If you don’t know: you can’t be blamed for living in the world as if all were right with the world.
This, being able to stay sane and stay present in the face of the evil is my surest proof to myself that I have come a long way.
Staring in the face of evil, not blinking. Wow… the fact that my stomach is churning, that my muscles twinge because they just want to run didn’t stop me from looking and holding the eyes of evil.
I am so present that I even allow myself to ask the question: what is it that makes people run the other way?
And another question: what is it that allows me to see evil if I don’t have it in me?
We, humans, are obsessed with evil. Fascinated by dark. Fascinated by misery.

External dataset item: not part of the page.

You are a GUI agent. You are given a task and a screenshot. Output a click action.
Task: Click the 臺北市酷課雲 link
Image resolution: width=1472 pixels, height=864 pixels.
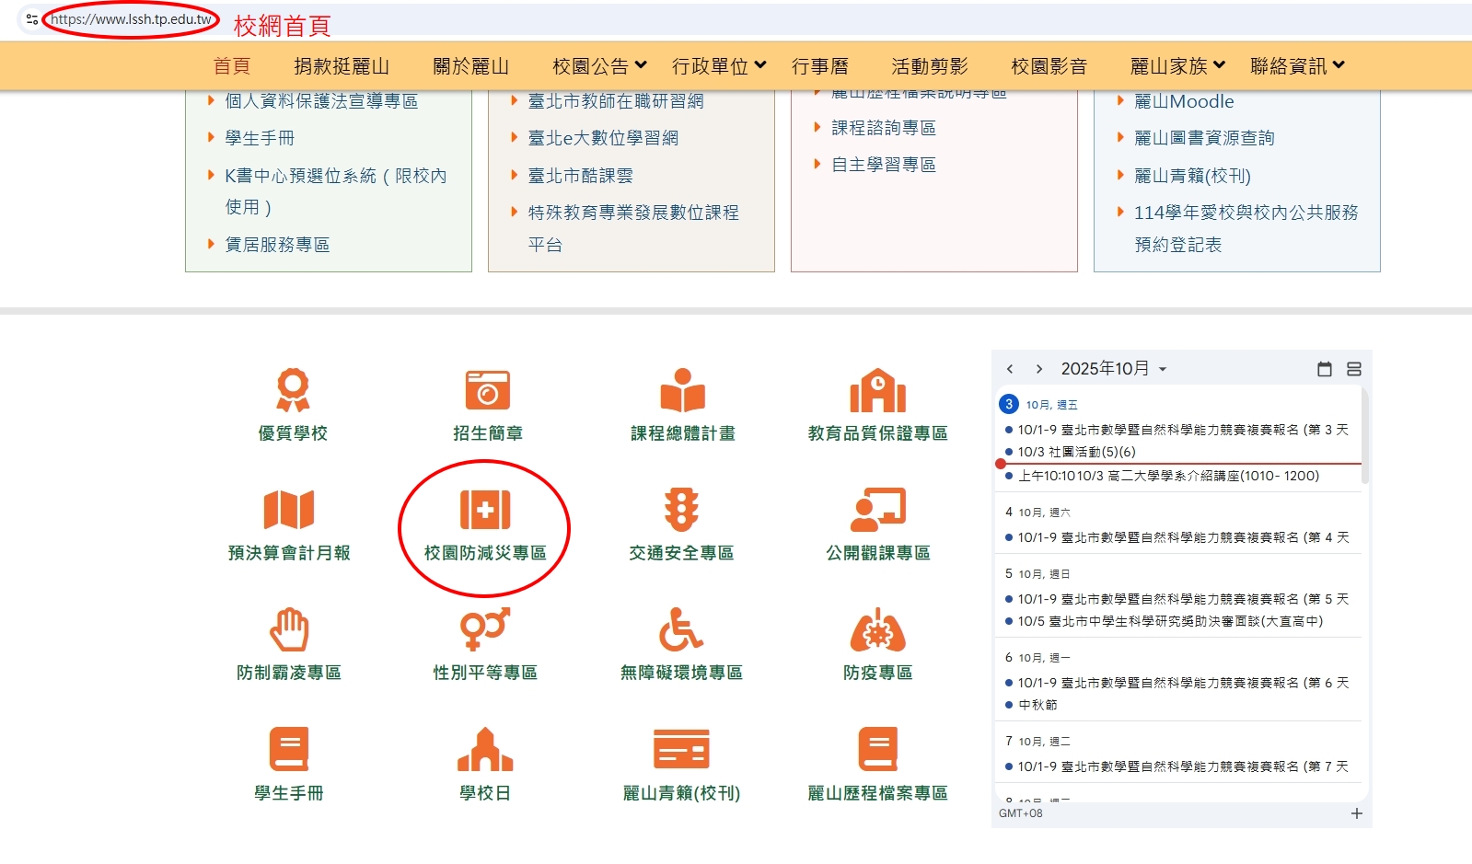tap(580, 176)
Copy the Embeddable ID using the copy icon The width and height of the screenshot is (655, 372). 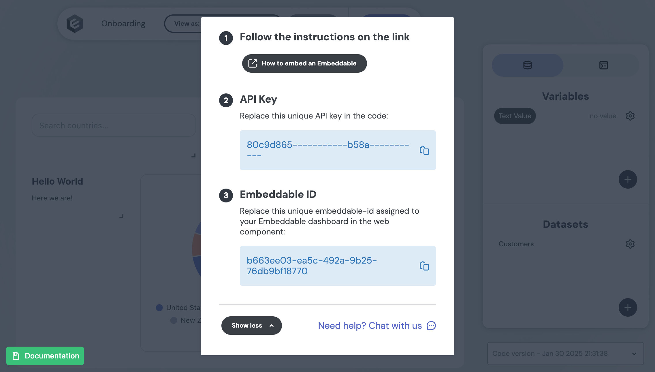click(x=424, y=266)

I think it is a part of our programming to survive. Survive as a person, and survive as a species.
I think that we are, by nature, predators. And we are unwilling to own up to it, as a species.
I also think that we have a lack of understanding about something really important: we cannot tell a fantasy from reality.
Getting mad at someone is really really really normal. Punching someone in the nose is not that normal…
Fantasizing about raping someone is normal. Acting it out is not normal.
Thinking that you can’t do something is normal. Not doing it BECAUSE you had that thought is not normal.
Yet, if you look, you will find that you think that thinking and doing are the same thing: and religion helps you with that confusion.
Watching horror movies
When you watch horror movies, etc. you are doing it to diffuse the tension that is the result of that confusion. You are attempting to diffuse the guilt and the shame you feel for thinking that, fantasizing that…
If you could be OK for having thought that, for having fantasized that, maybe even having planned that, if you just allowed thoughts to be thoughts, plans to be plans, fantasies to be fantasies, they you would not be attracted to bad stuff: you would be able to use the energy of hiding, suppressing, covering up the natural anger, the natural vindictiveness, and allow yourself to feel it, think it, and not do anything BECAUSE you thought that or felt that.
But when you, by virtue of self-righteous guilt, you refuse to look at yourself, and be able to see that you didn’t do anything, or you be able to see what things you did, you remain locked in this prison, unable to do anything.
Feeling guilty is a sign of your unwillingness to be responsible
You may feel remorse, but that is very different from feeling guilty.
When you can say: I am guilty of that… then you break through that invisible barrier that kept you a slave, preventing you from growing and fully living.
You cannot have “good” unless you are willing to look at evil and see it for what it is. Positivity was “invented” to prevent you from every looking at yourself for what you are, who you are, what you do, and what you think.
Snap out of it and start telling yourself the truth. And please, keep in mind: in reality only actions matter, thoughts, fantasies, plans don’t…
You cannot give yourself blanket absolution
You need to address all “transgressions” one by one. It may take you years… but believe me, it is worth it.
It’s like taking a long hot shower: cleansing, refreshing, energizing, purifying.
You’ll love it.
My horoscope for this week should guide you in this:
Give special attention to what will last the longest. That’s my main recommendation for you in the coming weeks. Devote less of your energy to transitory pleasures and short-term hopes. Turn away from the small obsessions that demand far too much of your energy. Withdraw from the seemingly pressing concerns that will soon start to fade because they really aren’t that important. Instead, devote your love and intelligence to the joys and dilemmas that will animate your life well into the future. Express reverence and care for the mysteries that will teach you and teach you and teach you for years to come.
But instead of the rosy pleasures, and such, really really forgive you for the stuff you’ve done, and the stuff you fantasized about.
There used to be a website where you could, anonymously, confess your sins. I don’t remember the website, but here is the search query on google: https://www.google.com/search?q=anonymously+confess+your+sins&ie=utf-8&oe=utf-8&aq=t&rls=org.mozilla:en-US:official&client=firefox-a&channel=sb
Find a site and do the work. The forgiveness needs to come from you. Yourself.